Historical population
| Census | Pop. | Note | %± |
| 1880 | 39 |  | — |
| 1910 | 291 |  | — |
| 1920 | 303 |  | 4.1% |
| 1930 | 93 |  | −69.3% |
| 1940 | 105 |  | 12.9% |
| 1950 | 79 |  | −24.8% |
| 1960 | 68 |  | −13.9% |
| 1970 | 73 |  | 7.4% |
| 1980 | 100 |  | 37.0% |
| 1990 | 90 |  | −10.0% |
| 2000 | 103 |  | 14.4% |
| 2010 | 94 |  | −8.7% |
| 2020 | 78 |  | −17.0% |
U.S. Decennial Census

===2010 census===
As of the census of 2010, there were 94 people, 38 households, and 27 families residing in the village. The population density was 940.0 PD/sqmi. There were 41 housing units at an average density of 410.0 /sqmi. The racial makeup of the village was 97.9% White, 1.1% Asian, and 1.1% from two or more races. Hispanic or Latino of any race were 3.2% of the population.

There were 38 households, of which 36.8% had children under the age of 18 living with them, 55.3% were married couples living together, 15.8% had a female householder with no husband present, and 28.9% were non-families. 28.9% of all households were made up of individuals, and 15.8% had someone living alone who was 65 years of age or older. The average household size was 2.47 and the average family size was 3.04.

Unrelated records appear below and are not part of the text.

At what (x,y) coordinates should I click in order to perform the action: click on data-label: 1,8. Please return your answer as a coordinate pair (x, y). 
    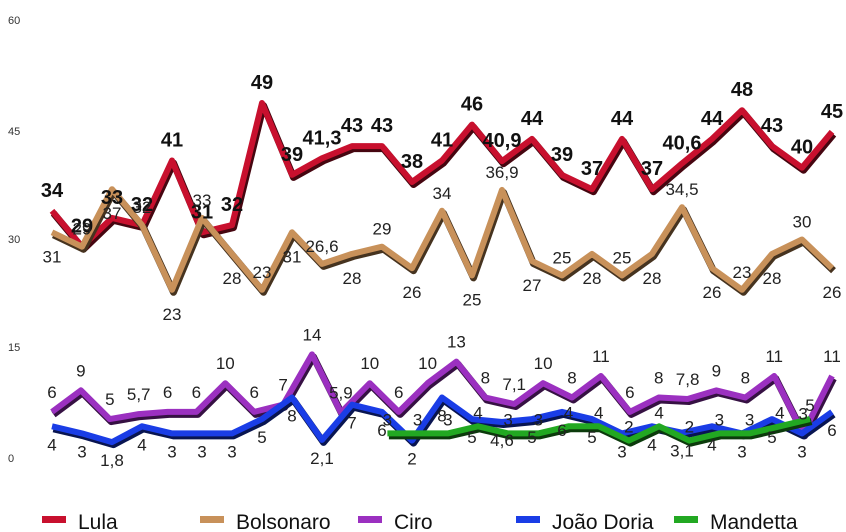
    Looking at the image, I should click on (112, 460).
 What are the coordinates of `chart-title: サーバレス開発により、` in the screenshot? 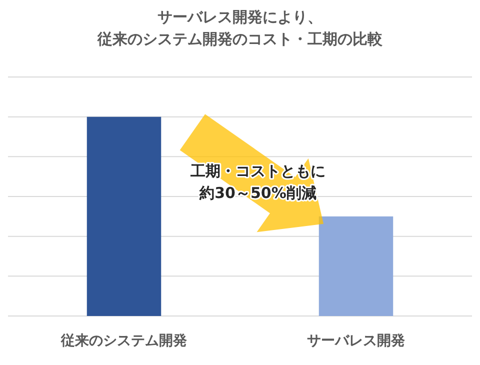 It's located at (240, 17).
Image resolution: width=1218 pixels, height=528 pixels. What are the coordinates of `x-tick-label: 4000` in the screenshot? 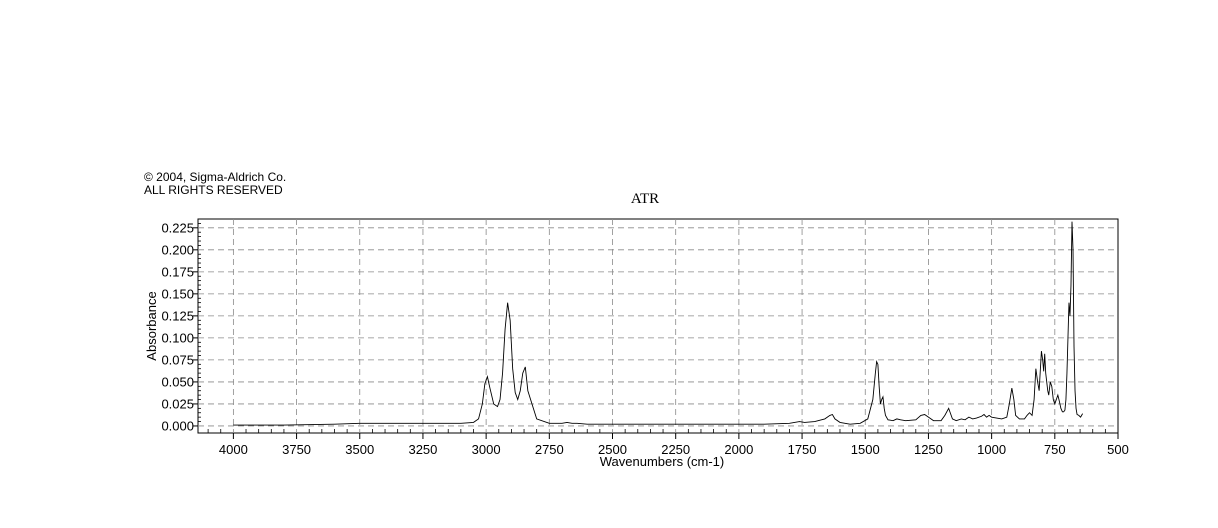 It's located at (234, 450).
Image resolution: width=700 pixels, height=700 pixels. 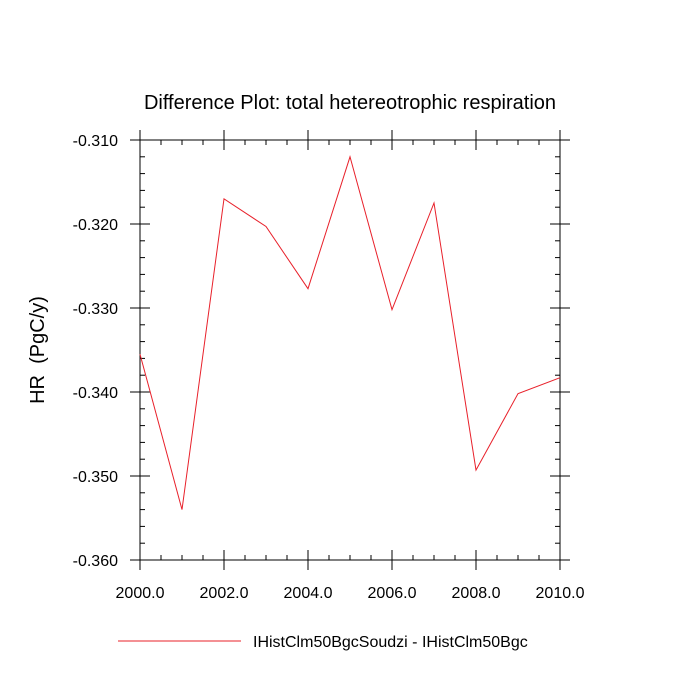 What do you see at coordinates (96, 478) in the screenshot?
I see `y-tick-label: -0.350` at bounding box center [96, 478].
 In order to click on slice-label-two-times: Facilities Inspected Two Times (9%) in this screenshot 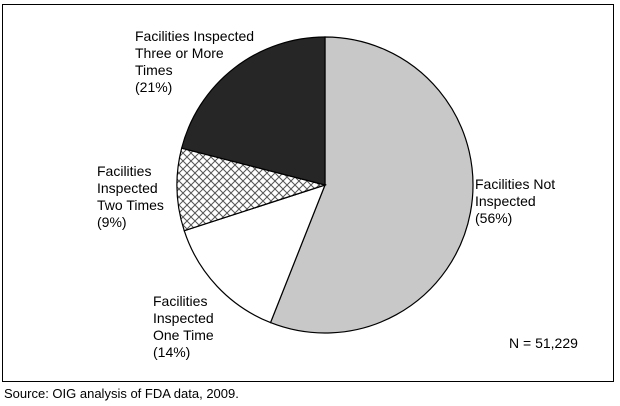, I will do `click(130, 196)`.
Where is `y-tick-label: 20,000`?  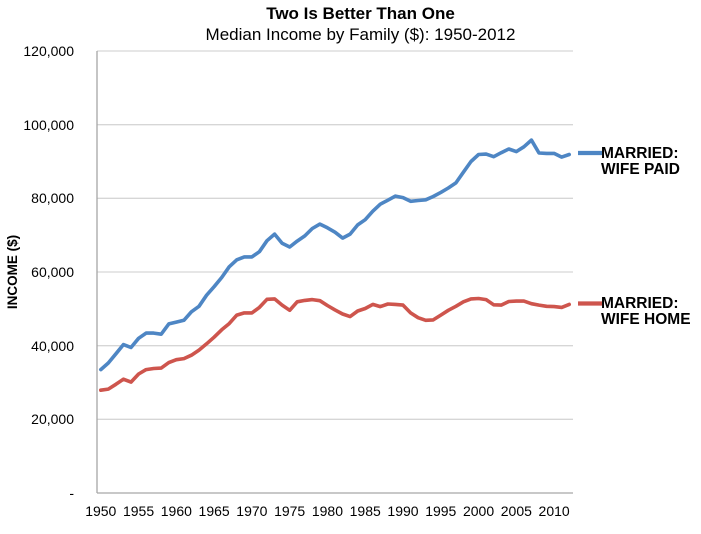 y-tick-label: 20,000 is located at coordinates (52, 420).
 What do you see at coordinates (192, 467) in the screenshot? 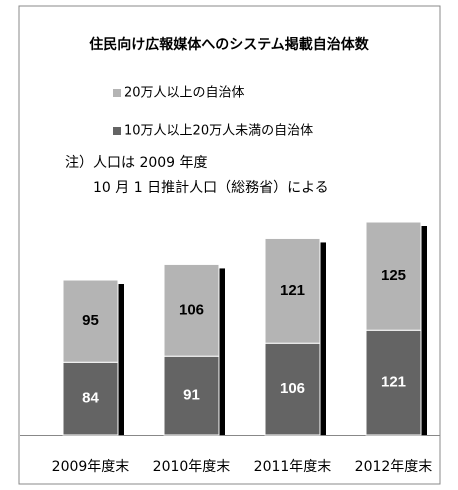
I see `x-tick-label: 2010年度末` at bounding box center [192, 467].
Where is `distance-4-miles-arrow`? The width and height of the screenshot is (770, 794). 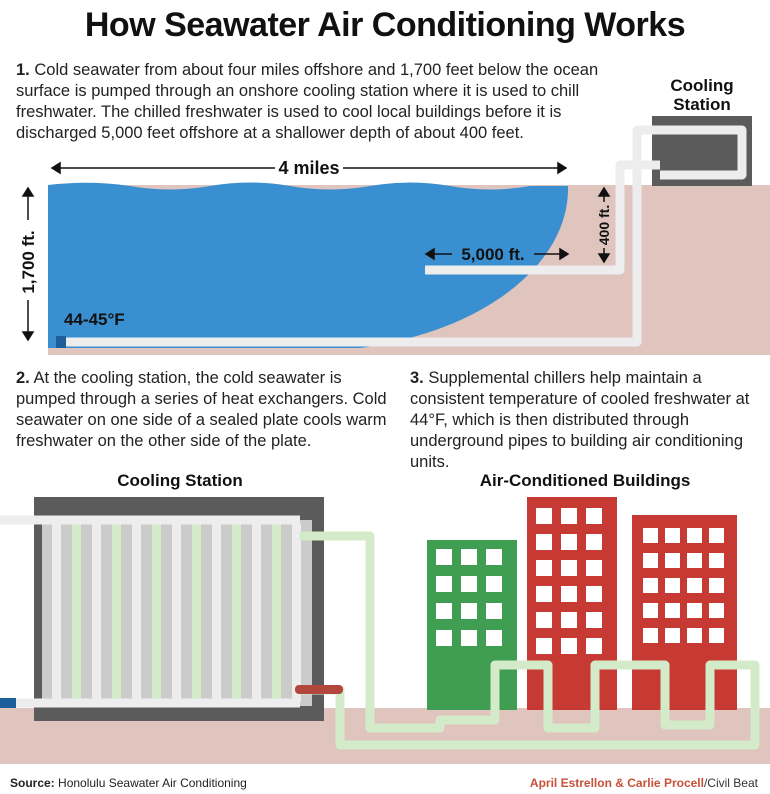 distance-4-miles-arrow is located at coordinates (309, 168).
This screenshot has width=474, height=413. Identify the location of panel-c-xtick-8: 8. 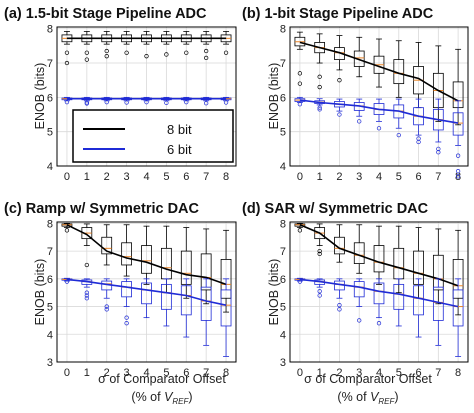
(226, 373).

The median age in the village was 45.5 years. 28.7% of residents were under the age of 18; 4.3% were between the ages of 18 and 24; 16.9% were from 25 to 44; 37.2% were from 45 to 64; and 12.8% were 65 years of age or older. The gender makeup of the village was 41.5% male and 58.5% female.

===2000 census===
At the 2000 census, there were 103 people, 39 households and 26 families residing in the village. The population density was 996.6 PD/sqmi. There were 40 housing units at an average density of 387.0 /sqmi. The racial makeup of the village was 99.03% White, and 0.97% from two or more races. Hispanic or Latino of any race were 1.94% of the population.

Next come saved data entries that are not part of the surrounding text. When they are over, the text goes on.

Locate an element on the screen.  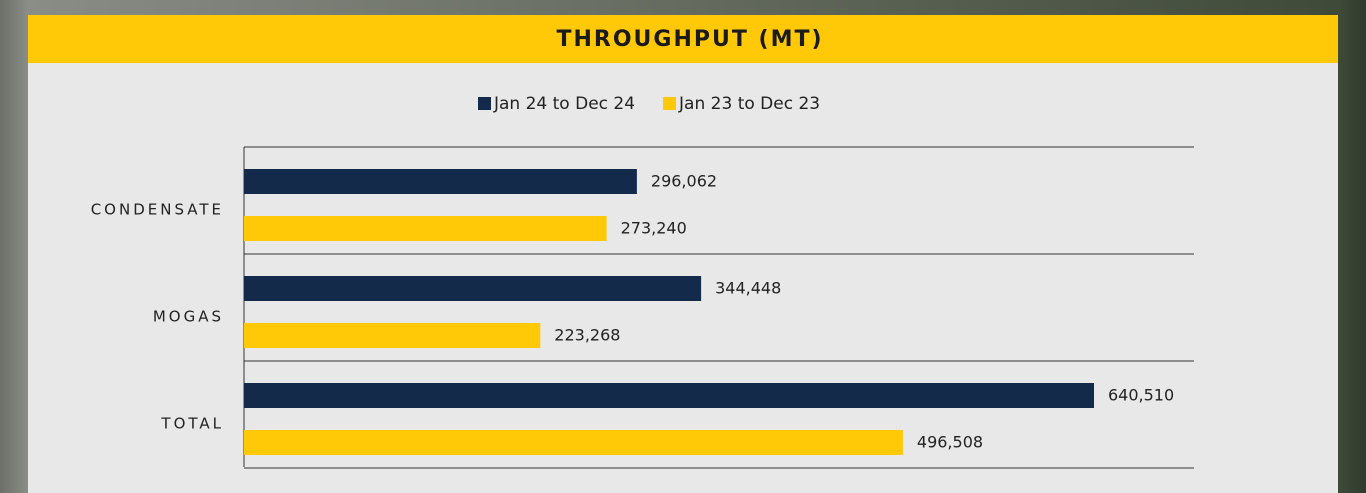
header is located at coordinates (683, 39).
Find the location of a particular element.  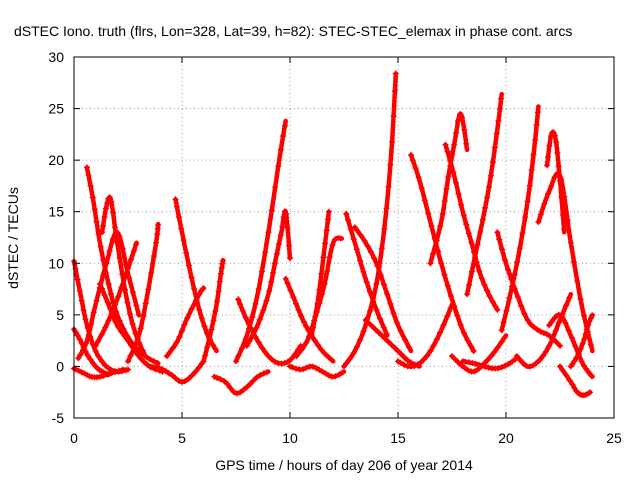

series-arc21 is located at coordinates (320, 274).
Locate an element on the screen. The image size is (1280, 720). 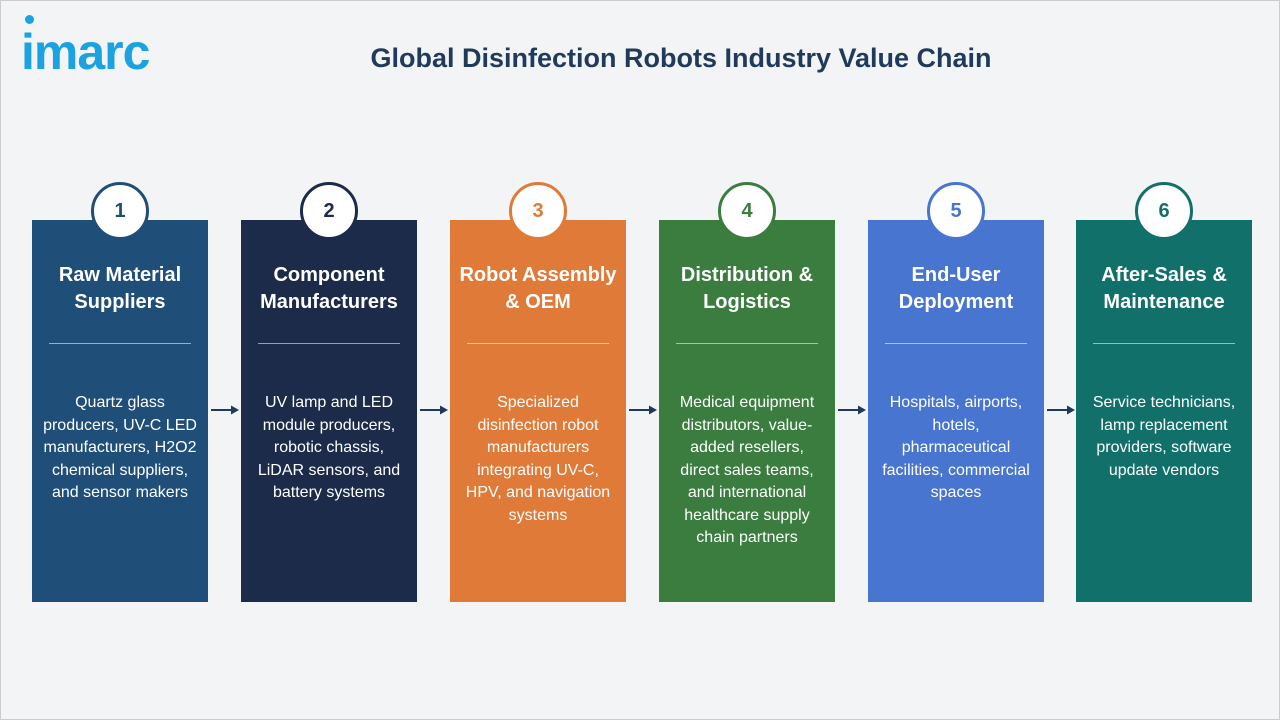
stage-number-badge-4: 4 is located at coordinates (747, 211).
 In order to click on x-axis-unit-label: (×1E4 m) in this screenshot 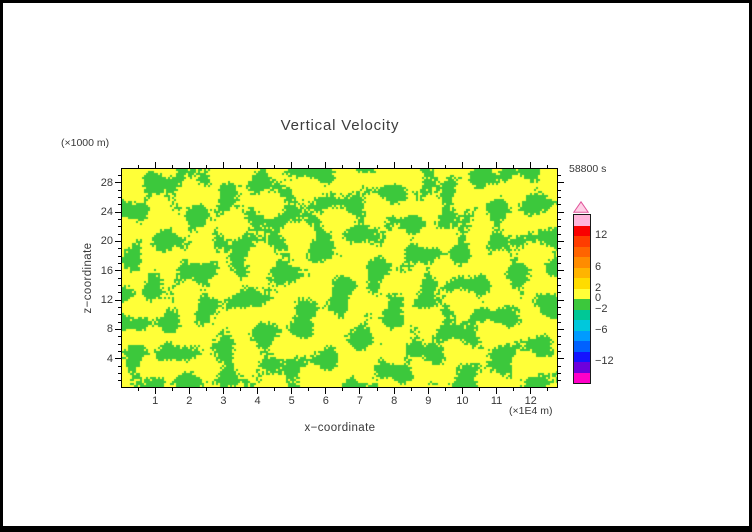, I will do `click(531, 411)`.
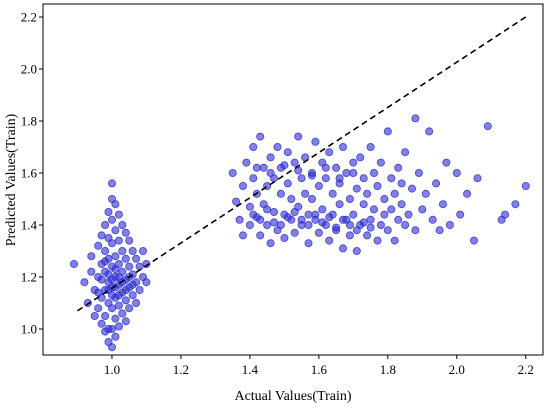  I want to click on y-tick-label: 2.2, so click(29, 18).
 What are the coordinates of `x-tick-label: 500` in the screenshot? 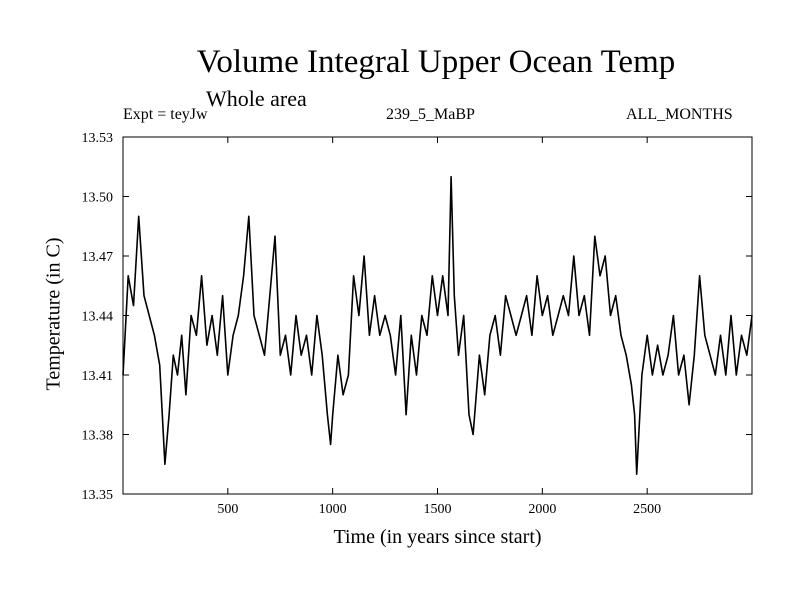 It's located at (228, 510).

There were 39 households, of which 38.5% had children under the age of 18 living with them, 59.0% were married couples living together, 2.6% had a female householder with no husband present, and 30.8% were non-families. 30.8% of all households were made up of individuals, and 20.5% had someone living alone who was 65 years of age or older. The average household size was 2.64 and the average family size was 3.37.

32.0% of the population were under the age of 18, 5.8% from 18 to 24, 23.3% from 25 to 44, 20.4% from 45 to 64, and 18.4% who were 65 years of age or older. The median age was 40 years. For every 100 females, there were 87.3 males. For every 100 females age 18 and over, there were 84.2 males.

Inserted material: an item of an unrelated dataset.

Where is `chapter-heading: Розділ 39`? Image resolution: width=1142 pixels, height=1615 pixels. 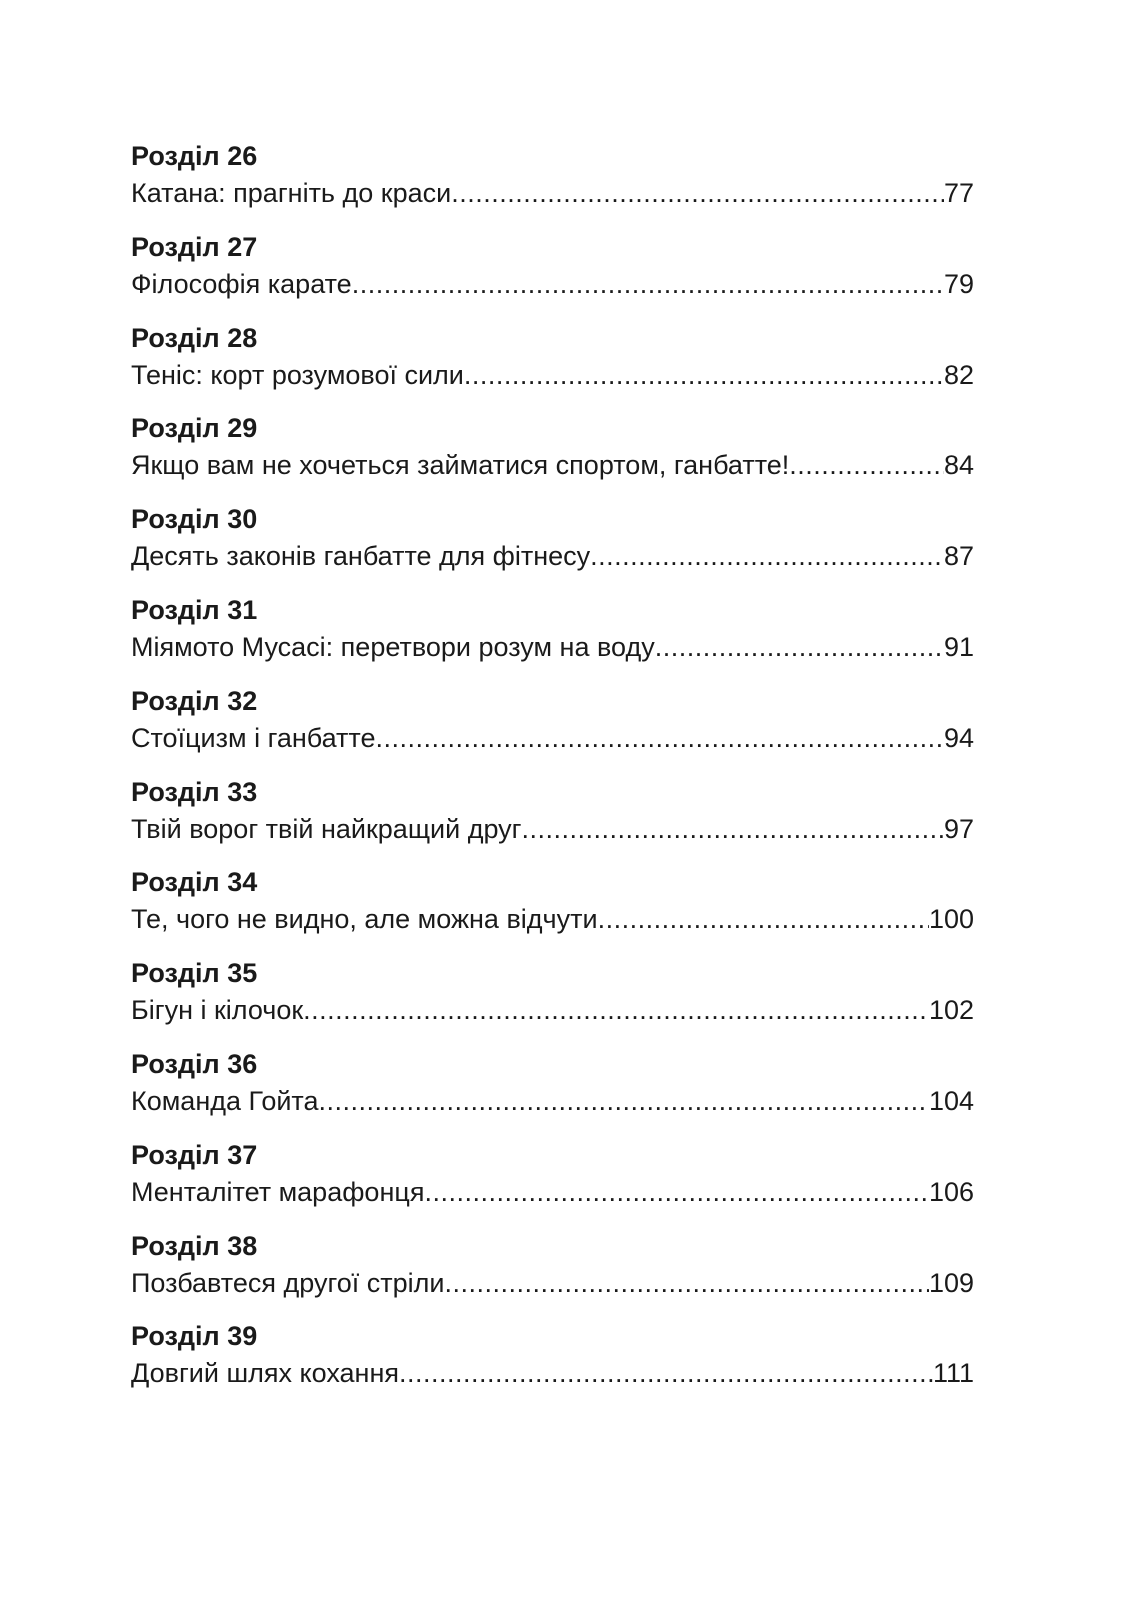 chapter-heading: Розділ 39 is located at coordinates (194, 1336).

As of 2000 the median income for a household was $38,333 and the median family income was $40,938. Males had a median income of $26,750 versus $17,917 for females. The per capita income for the village was $11,750. There were no families and 5.8% of the population living below the poverty line, including no under eighteens and 57.1% of those over 64.